Thursday, February 16, 2012

Healthy Eating: Meal Timing and Snacks


Meal timing is very important to make sure you keep your metabolism active. You should be eating every 3-4 hours. This can be tricky at times when life is busy. Be sure to plan ahead in a way that works for you! This might be specific meal planning and snacks every day, or it might be just having a couple healthy quick-grab-snacks stashed away in your car or bag.



A couple snacks we endorse: 

-        Organic cottage cheese and a banana (don’t leave this one in your bag too long!). 

-        Rice cake with peanut or almond butter.

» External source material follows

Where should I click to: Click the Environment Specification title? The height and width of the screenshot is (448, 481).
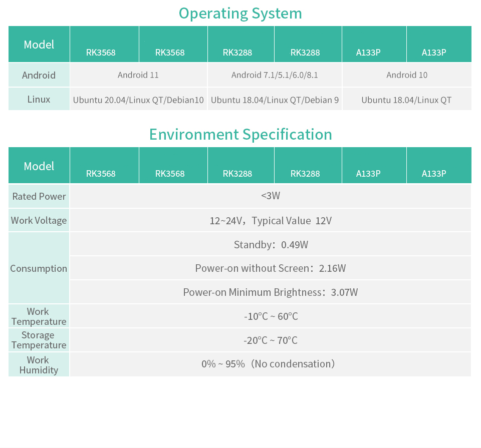point(241,134)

-        Hard-boiled egg with some carrots on the side (try dipping the egg in mustard…it’s delicious!).

-        A serving of nuts with dried fruit mixed in.



For those times when you are really pressed for time there are some inexpensive tricks you can put into place:

-        Hard-boil eggs in batches and keep them ready in the fridge to grab.

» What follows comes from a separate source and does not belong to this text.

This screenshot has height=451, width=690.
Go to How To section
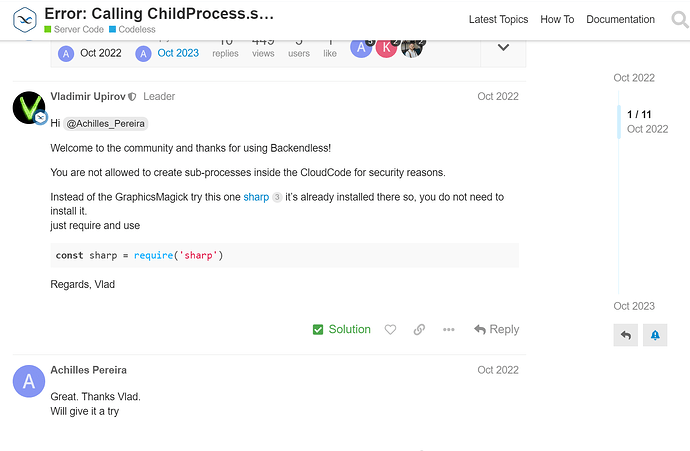click(x=557, y=19)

-        Make your own packets of peanut butter in tiny Tupperware-type containers (this allows peanut butter to be portable AND controls portion size).

-        Mix your own servings of nuts and dried fruit. It will keep for months in a closed container.



Another day we will discuss pre-made bars (protein, granola, etc.) and how to choose a good one for you! Happy eating all.